I’ve been using Deno too. Although npm support has improved and it’s fine for me, I think Deno has more of a “rewrite the world” philosophy. For example, they created their own package registry [1] and their own web framework [2]. Bun seems much more focused on preexisting JavaScript projects.
It just works. Whatever JavaScript/TypeScript file or dependencies I throw at it, it will run it without needing to figure out CJS or ESM, tsconfig, etc.
I haven't had that experience with deno (or node)
I had memory leaks in bun and not in deno or node for the same code. ymmv
Agreed, the language would be interesting during the 1990's, nowadays not so much.
The tools that the language offers to handle use after free is hardly any different from using Purify, Insure++ back in 2000.
I've found it to be at least twice as fast with practically no compat issues.
I always figured Bun was the "enterprise software" choice, where you'd want to use Bun tools and libraries for everything and not need to bring in much from the broader NPM library ecosystem.
Deno seems like the better replacement for Node, but it'd still be at risk of NPM supply chain attacks which seems to be the greater concern for companies these days.
> I'll admit I'm somewhat biased against Bun?
Why? Genuine question, sorry if it was said/implied in your original message and I missed it.
Stopped following Deno while they were rejecting the need for a package management solution. Used Bun instead.
Is it just me, but I don't find npm that slow? Sure it's not a speed demon, but I rarely need to do npm install anyways so it's not a bottleneck for me.
For deploy, usually running the attached terraform script takes more time.
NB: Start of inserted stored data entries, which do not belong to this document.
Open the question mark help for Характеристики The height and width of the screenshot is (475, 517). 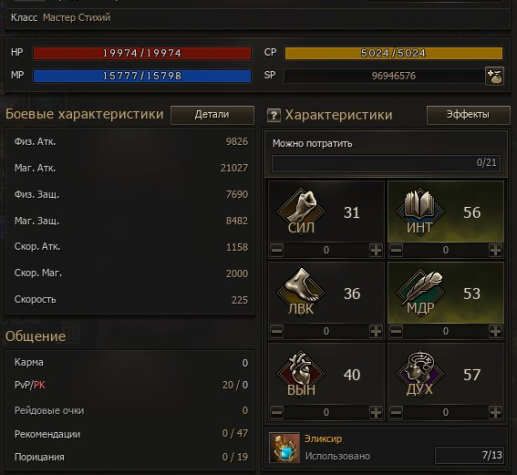coord(274,115)
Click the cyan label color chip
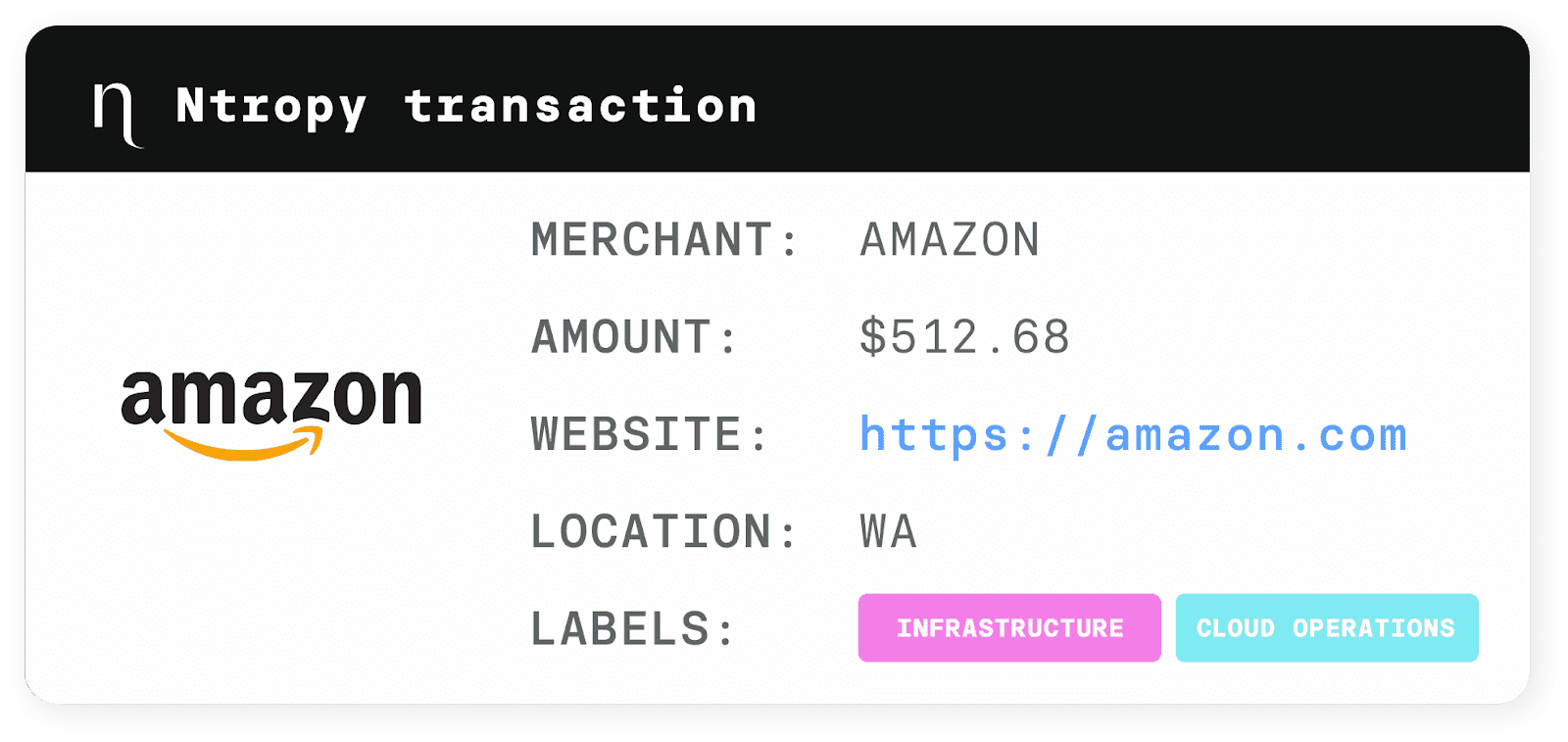1568x742 pixels. tap(1327, 627)
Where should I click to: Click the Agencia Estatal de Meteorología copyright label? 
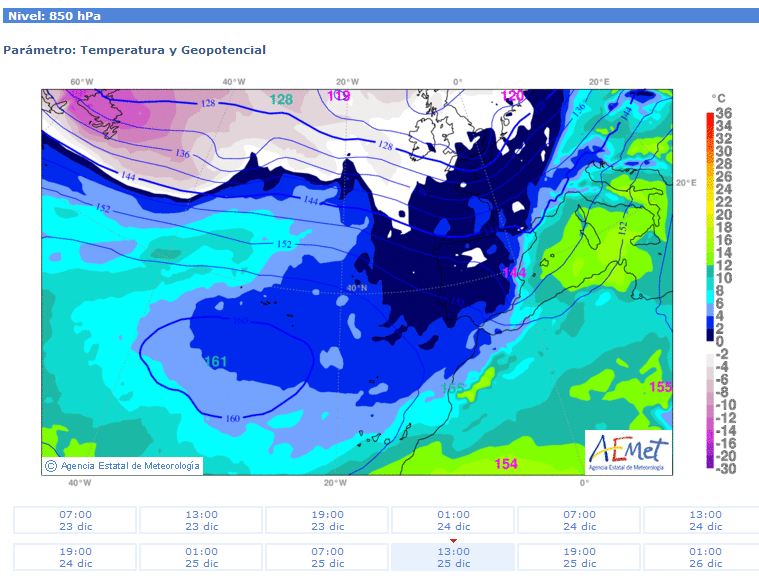pos(122,465)
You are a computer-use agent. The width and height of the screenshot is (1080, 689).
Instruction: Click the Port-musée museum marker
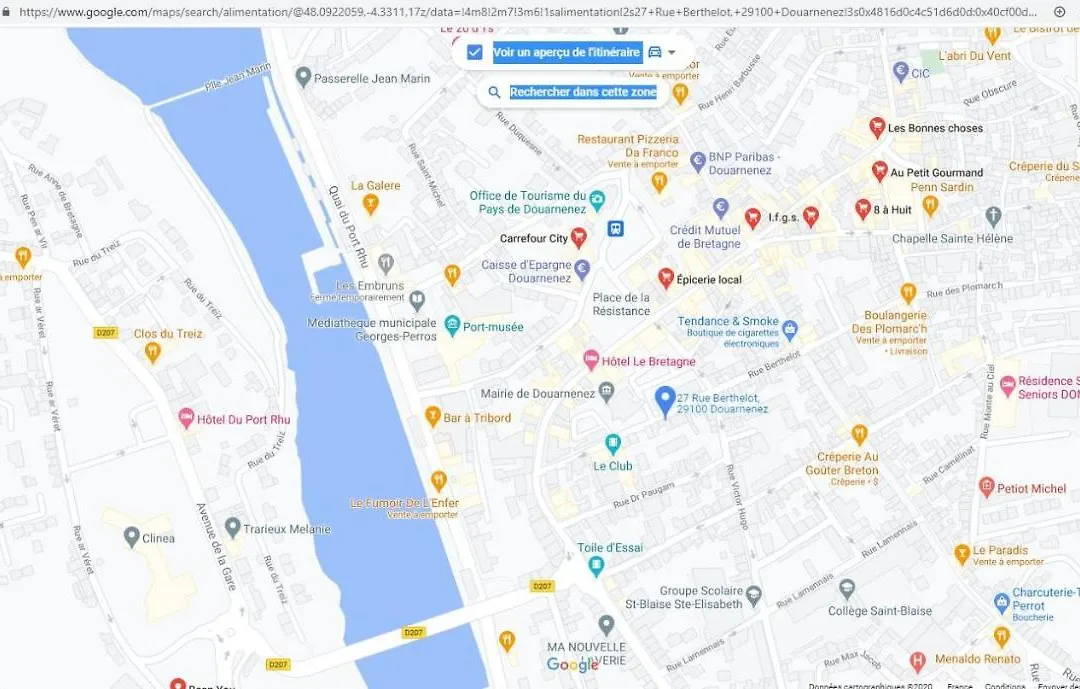pos(452,326)
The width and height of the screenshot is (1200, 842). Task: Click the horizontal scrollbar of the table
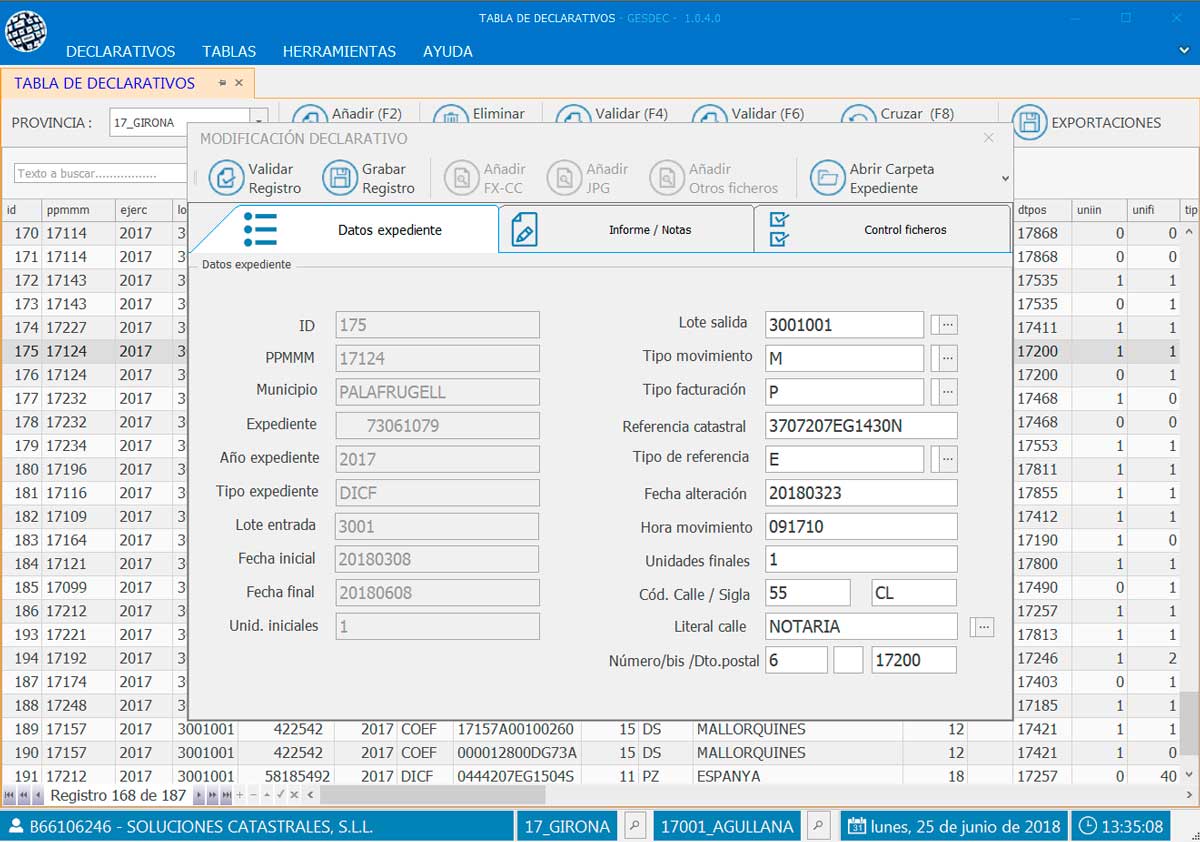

So while a speed increase is welcome, but I don't feel it gives me such a boost.
> is there anything that Bun does better?
Telling prospective employees that if you're not ready to work 60-hour weeks, then what the fuck are you doing here? for one.
> Zig does force some safety with ReleaseSafe IIRC
which Bun doesn't use, choosing to go with `ReleaseFast` instead.
I've been using Bun since 2022 just to be trendy for recruitment (it worked, and still works despite it almost being 2026)
Bun is fast, and its worked as a drop in replacement for npm in large legacy projects too.
I only ever encountered one issue, which was pretty dumb, Amazon's CDK has hardcoded references to various package manager's lock files, and Bun wasn't one of them
https://github.com/aws/aws-cdk/issues/31753
This wasn't fixed till the end of 2024 and as you can see, only accidentally merged in but tolerated. It was promptly broken by a bun breaking change
https://github.com/aws/aws-cdk/issues/33464
but don't let Amazon's own incompetency be the confirmation bias you were looking for about using a different package manager in production
you can use SST to deploy cloud resources on AWS and any cloud, and that package works with bun
I haven't used Deno, but I do use Bun purely as a replacement for npm. It does the hard-linking thing that seems to be increasingly common for package managers these days (i.e. it populates your local node_modules with a bunch of hard links to its systemwide cache), which makes it vastly quicker and more disk-efficient than npm for most usage.
Even with a cold cache, `bun install` with a large-ish dependency graph is significantly faster than `npm install` in my experience.
I don't know if Deno does that, but some googling for "deno install performance vs npm install" doesn't turn up much, so I suspect not?
As a runtime, though, I have no opinion. I did test it against Node, but for my use case (build tooling for web projects) it didn't make a noticeable difference, so I decided to stick with Node.